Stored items
▬▬▬
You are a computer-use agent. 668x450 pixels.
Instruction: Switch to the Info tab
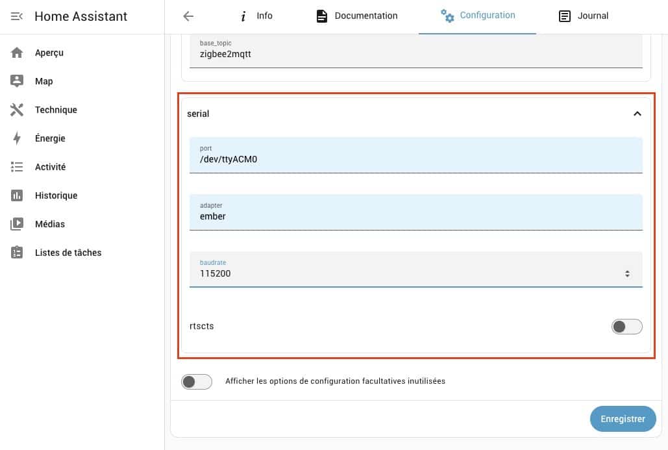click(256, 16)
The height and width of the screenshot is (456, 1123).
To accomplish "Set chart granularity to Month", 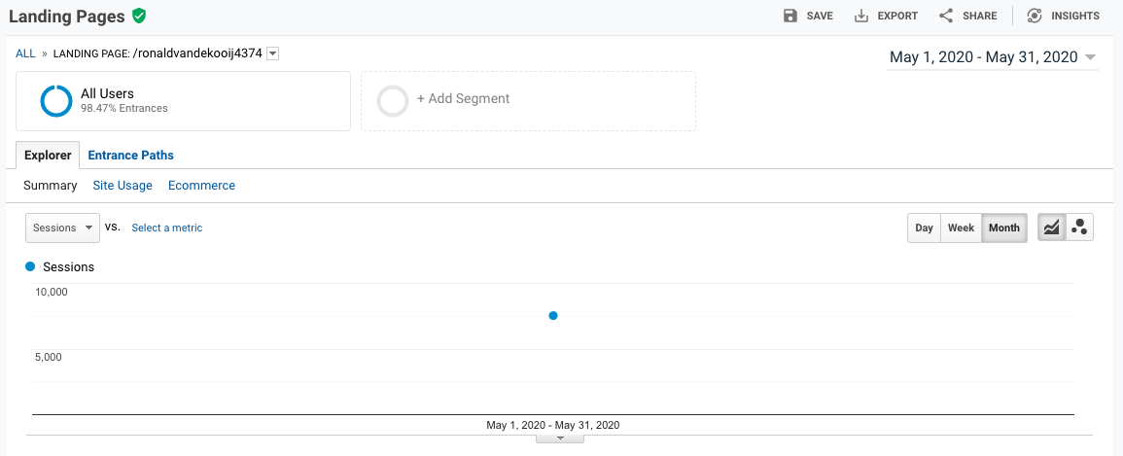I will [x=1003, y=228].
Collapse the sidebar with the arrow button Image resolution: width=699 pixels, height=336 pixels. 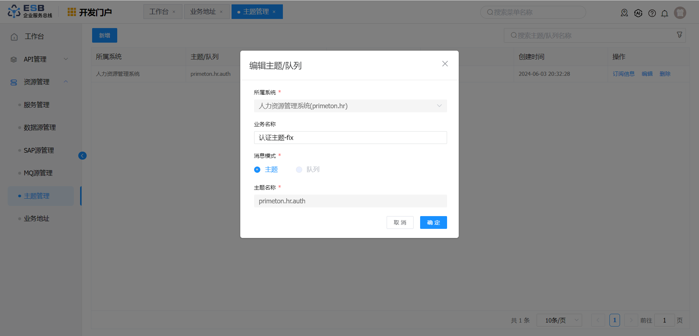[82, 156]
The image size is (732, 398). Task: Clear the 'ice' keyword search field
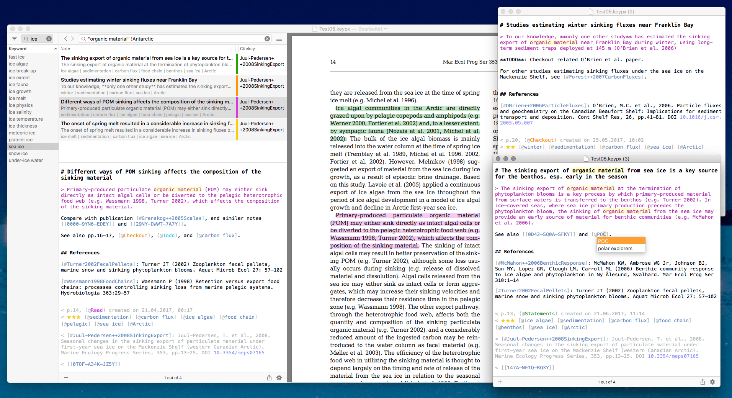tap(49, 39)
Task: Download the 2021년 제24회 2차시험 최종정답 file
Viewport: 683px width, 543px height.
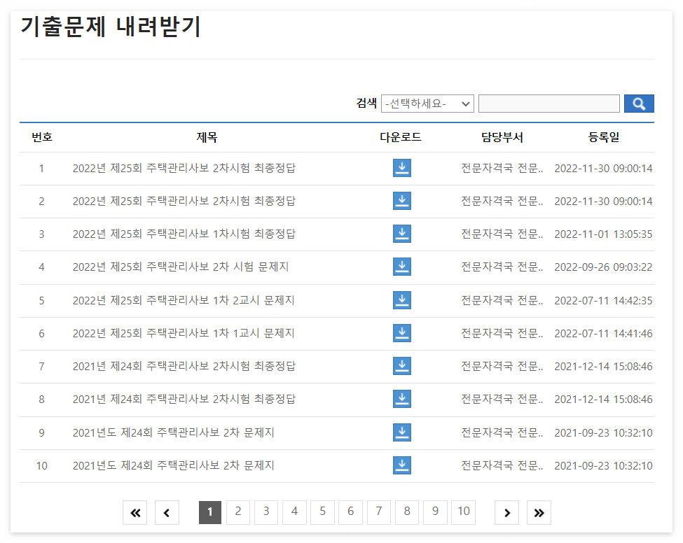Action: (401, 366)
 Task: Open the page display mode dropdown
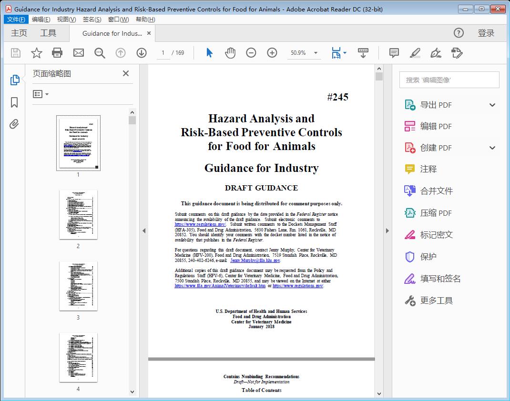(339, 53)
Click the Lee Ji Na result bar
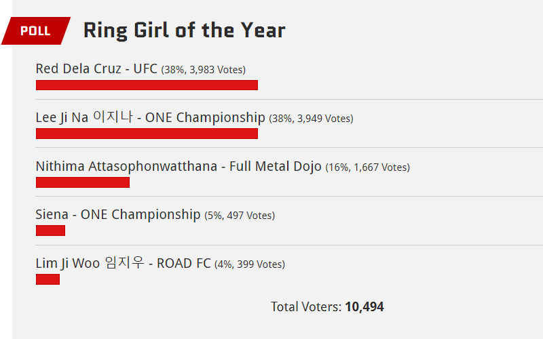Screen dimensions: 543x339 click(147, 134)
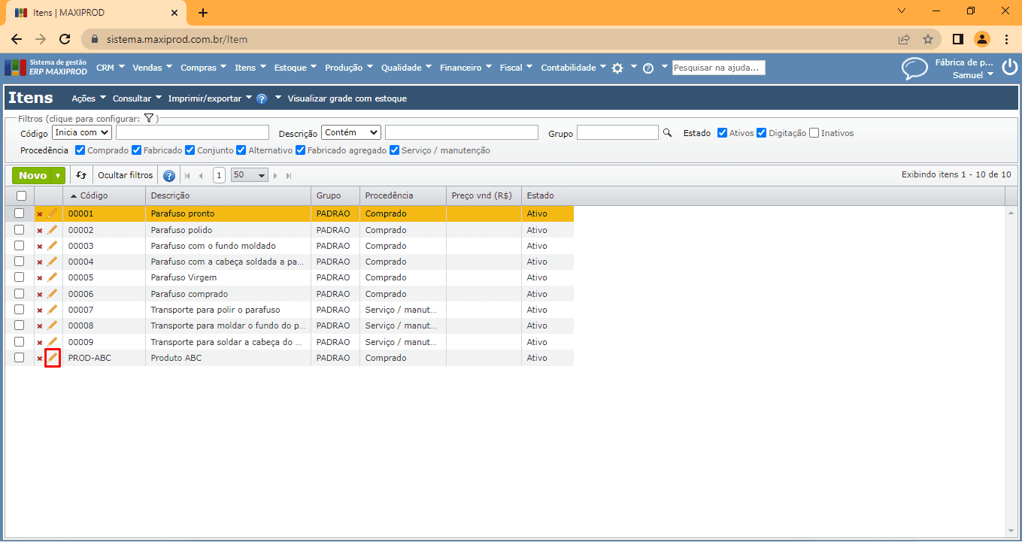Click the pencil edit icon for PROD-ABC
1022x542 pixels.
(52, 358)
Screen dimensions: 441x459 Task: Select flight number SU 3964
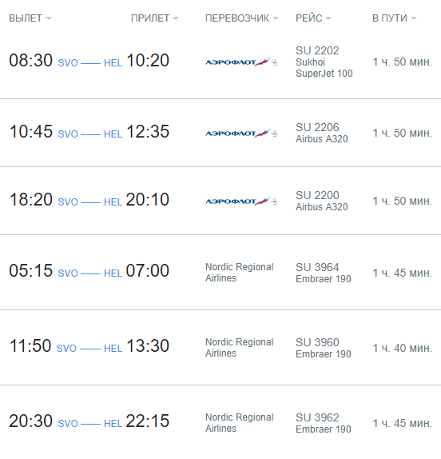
▬▬▬
**WHAT IS BEING ASKED**
Starting at the line that contains "Click the Lee Ji Na result bar" and ending at the final line of the data, reproduce each line exactly. Pictures stay out of the copy.

**ANSWER TO THE PROBLEM**
Click the Lee Ji Na result bar
Screen dimensions: 543x339 click(147, 134)
Click the pencil edit icon for PROD-ABC
1022x542 pixels.
(52, 358)
Screen dimensions: 441x459 Task: Select flight number SU 3964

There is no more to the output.